Chris Gilham, who runs the website cycle-helmets.com, has analyzed the impact
of similar laws in Australia. One consequence is that fewer
people bicycle and thus what was meant to be a public health
benefit is, in fact, a public health disaster--"mass
discouragement of society's most popular exercise at a time of
soaring obesity."
That sounds right to me. I like to tootle along a country
road with the wind in my hair. If I can't do that, and I have
to climb into the body armour to go down to town, I'll pass.

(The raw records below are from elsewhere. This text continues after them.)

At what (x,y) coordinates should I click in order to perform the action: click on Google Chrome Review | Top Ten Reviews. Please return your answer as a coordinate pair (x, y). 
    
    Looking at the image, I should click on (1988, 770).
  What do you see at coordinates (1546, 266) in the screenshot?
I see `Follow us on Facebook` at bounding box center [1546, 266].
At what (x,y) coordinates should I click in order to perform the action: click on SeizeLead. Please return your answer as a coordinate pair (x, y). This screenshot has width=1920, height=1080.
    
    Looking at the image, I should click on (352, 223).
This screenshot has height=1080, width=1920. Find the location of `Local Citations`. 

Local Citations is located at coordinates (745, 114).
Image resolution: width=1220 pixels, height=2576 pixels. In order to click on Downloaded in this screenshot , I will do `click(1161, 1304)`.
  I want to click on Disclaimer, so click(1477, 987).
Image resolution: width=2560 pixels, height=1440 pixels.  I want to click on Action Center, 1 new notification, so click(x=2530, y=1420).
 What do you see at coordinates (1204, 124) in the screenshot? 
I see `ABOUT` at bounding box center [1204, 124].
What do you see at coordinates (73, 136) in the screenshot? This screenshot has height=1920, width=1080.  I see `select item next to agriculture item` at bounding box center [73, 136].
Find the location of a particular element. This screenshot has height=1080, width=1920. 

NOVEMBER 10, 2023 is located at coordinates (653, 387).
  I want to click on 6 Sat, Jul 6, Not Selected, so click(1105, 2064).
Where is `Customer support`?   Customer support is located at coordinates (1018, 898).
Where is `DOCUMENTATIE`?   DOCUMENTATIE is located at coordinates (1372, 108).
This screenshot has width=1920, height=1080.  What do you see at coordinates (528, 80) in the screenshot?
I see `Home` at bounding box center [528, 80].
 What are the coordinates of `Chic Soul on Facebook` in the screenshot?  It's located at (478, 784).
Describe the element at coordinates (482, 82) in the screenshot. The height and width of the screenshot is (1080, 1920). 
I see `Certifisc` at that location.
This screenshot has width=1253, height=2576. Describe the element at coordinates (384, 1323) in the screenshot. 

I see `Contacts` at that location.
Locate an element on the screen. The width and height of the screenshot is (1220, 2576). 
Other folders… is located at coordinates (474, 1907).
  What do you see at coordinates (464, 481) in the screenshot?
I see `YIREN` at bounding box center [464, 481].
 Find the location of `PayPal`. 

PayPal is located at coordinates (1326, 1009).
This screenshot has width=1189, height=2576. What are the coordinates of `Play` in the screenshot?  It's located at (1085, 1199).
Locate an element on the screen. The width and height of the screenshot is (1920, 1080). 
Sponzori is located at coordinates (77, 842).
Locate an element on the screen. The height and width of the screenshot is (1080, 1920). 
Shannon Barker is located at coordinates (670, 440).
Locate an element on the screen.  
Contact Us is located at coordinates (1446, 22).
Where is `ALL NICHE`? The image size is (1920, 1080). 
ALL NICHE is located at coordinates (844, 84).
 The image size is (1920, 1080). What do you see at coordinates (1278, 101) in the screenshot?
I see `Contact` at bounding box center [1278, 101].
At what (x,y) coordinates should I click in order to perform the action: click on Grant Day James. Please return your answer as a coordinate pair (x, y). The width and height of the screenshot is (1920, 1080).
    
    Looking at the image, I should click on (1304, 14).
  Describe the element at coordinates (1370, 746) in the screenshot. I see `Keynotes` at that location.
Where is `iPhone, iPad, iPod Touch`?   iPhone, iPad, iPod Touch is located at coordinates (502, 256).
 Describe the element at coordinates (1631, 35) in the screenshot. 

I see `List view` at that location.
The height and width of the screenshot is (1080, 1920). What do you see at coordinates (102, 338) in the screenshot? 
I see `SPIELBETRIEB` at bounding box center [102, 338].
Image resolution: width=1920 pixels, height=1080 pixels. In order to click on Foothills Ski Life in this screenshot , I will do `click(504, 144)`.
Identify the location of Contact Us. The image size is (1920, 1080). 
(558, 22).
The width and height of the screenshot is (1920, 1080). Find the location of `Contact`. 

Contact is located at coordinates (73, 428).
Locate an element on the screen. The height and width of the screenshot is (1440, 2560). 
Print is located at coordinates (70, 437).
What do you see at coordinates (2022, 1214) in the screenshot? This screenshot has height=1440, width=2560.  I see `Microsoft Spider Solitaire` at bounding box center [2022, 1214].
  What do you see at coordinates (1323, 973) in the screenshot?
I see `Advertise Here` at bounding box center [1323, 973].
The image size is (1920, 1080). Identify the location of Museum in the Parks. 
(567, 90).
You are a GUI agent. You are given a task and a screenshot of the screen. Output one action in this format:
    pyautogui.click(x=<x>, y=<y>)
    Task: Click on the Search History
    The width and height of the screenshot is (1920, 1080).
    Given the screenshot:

So the question is whether, among the 70 or 80 cycling
fatalities each year, the small number of lives (if any) saved
by wearing a helmet outweighs the social costs of discouraging
what was hitherto an agreeable form of exercise. Another is
whether cycling helmets for the young, in making children even
more top-heavy and impacting their balance, actually increase
the risk of accidents. Maybe the no-brainer crowd at the
Guelph Mercury would like to look into that instead of
just parroting big-government bromides.
But, in our increasingly coercive utopia, the bossier types
defend such legislation on the grounds that injured cyclists
have to be treated at public expense. That's actually an
argument not against unhelmeted cycling, but against
government health care. But, as decrepit socialized medical
systems creak under the strain, one hears similar sentiments
more and more--doctors in Manchester, England, refusing to
treat patients with heart disease because the patients are
smokers, etc. The inclination of public health systems to make
access conditional on your living your life in approved ways
would be repugnant enough were it uniformly applied. But it's
not. Gay sex, for example, places much greater strains on
public health than bicycling head-injuries, but no government
would institute laws on maximum number of sexual partners or
demand proof of extra-strength condom usage. In its
selectivity, soft totalitarianism is more prone to fashion
than the traditional kind. More people are injured each year
falling out of bed than in cycling accidents, but Pierre
Trudeau's great dictum that the government has no place in the
bedrooms of the nation prevents our rulers from mandating
compulsory sleeping helmets. For the moment.
Hardly any legislation is a no-brainer. There are always
unintended consequences, most of which could have been
foreseen. But, after 9/11, I started using my bicycling-helmet
crack as a convenient shorthand for the gulf between
government's real responsibilities and the irrelevant trivia
it prefers to busy itself with--putting the meddle to the
pedal. Such laws corrode the citizenry's self-reliance and
assertiveness--the qualities that will determine which western
nations will survive the civilizational struggle on which
we're embarked. A land in which an adult cannot evaluate for
himself the risks involved in cycling to a neighbour is not
truly free. But soft power is an elusive enemy--a cotton-candy
cocoon of illusory security binding its subjects ever tighter.
Whether or not we reduce any individual head injuries, we
inflict a massive head injury on society as a whole through
such laws. It's time to end the cycle of violence--the small
acts of vandalism against a free people. Rise up, Ontarians!
You have nothing to lose but your bike chains.